→ **EXTRACTED TEXT**:

START

I currently see three topics in discussion for the OT VWG :

@KevinJW Would it be possible to upload the diagram shown at meeting#5 in this thread ? Or create another one if you prefer ? So the conversation about modularity/flexibility can happen between meetings ?

Regards,
Chris

@Thomas_Mansencal started to reproduce @KevinJW diagram on a Miro Board.

Some of @daniele 's comments have already been added (the bottom diagram I think) :

  • I would not put output rendering in the scene referred bubble.
  • I would clearly separate LMT from the rest.
  • The output rendering is the collection of processes rather than one specific box.
  • You could put the “display encoding” ( EOTF and Matrix) on each leave, to clarify that the ODT should not have anything more in it.

You can make some notes on the board to share your thoughts. Cool !

And here comes stupid question#1. :wink: During meeting#3 there was a conversation about AP0 and AP1 spaces with the following comments :

Originally AP0 was meant to be the exchange and working space.

[The rendering transform] flips between AP0 and AP1 a few times.

When you look at the CTL code for the RRT and the ODT, there are indeed several transforms :

In the RRT :

  // --- ACES to RGB rendering space --- //
    aces = clamp_f3( aces, 0., HALF_POS_INF);  // avoids saturated negative colors from becoming positive in the matrix

    float rgbPre[3] = mult_f3_f44( aces, AP0_2_AP1_MAT);

    rgbPre = clamp_f3( rgbPre, 0., HALF_MAX);

In the ODT :

// OCES to RGB rendering space
float rgbPre[3] = mult_f3_f44( oces, AP0_2_AP1_MAT);

I am wondering if those transforms are still necessary with AP1 being the working space today. I can see in the diagrams that ACES2065-1 is considered the scene-referred space. I am curious about why…

Thanks for your answers,
Chris

The AP1 to AP0 at the end of the RRT and the AP0 to AP1 at the start of the ODT will indeed cancel each other out, so are strictly redundant. Implementations may in fact not include them for efficiency, as the OCES image data between the RRT and ODT is never exposed to the user.

END

→ **SUPPLIED DATA**:
START

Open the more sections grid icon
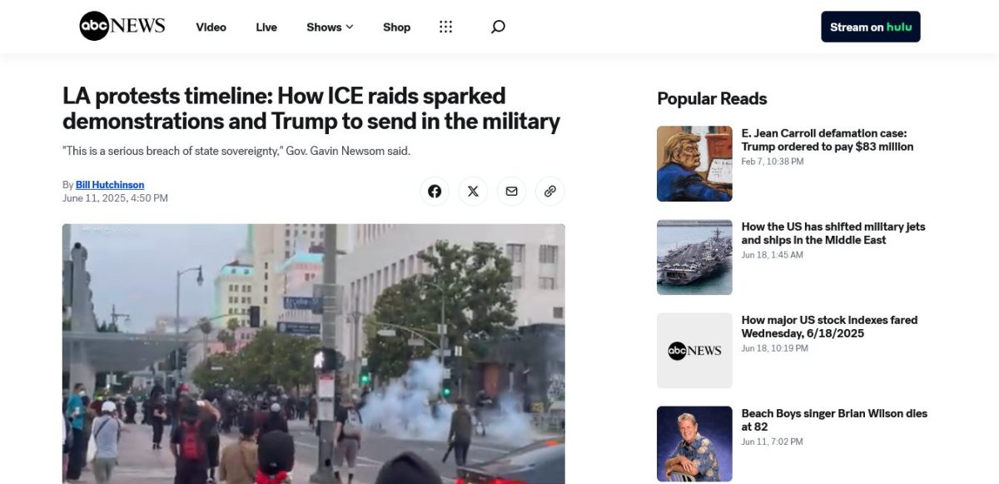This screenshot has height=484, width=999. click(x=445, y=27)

END
START

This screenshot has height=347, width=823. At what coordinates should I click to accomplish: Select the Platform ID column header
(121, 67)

END

→ **STATED EXERCISE**: Write out the passage of the thread on ACES rendering transforms, from "And here comes" through "and working space.".

→ **WORKED ANSWER**:
And here comes stupid question#1. :wink: During meeting#3 there was a conversation about AP0 and AP1 spaces with the following comments :

Originally AP0 was meant to be the exchange and working space.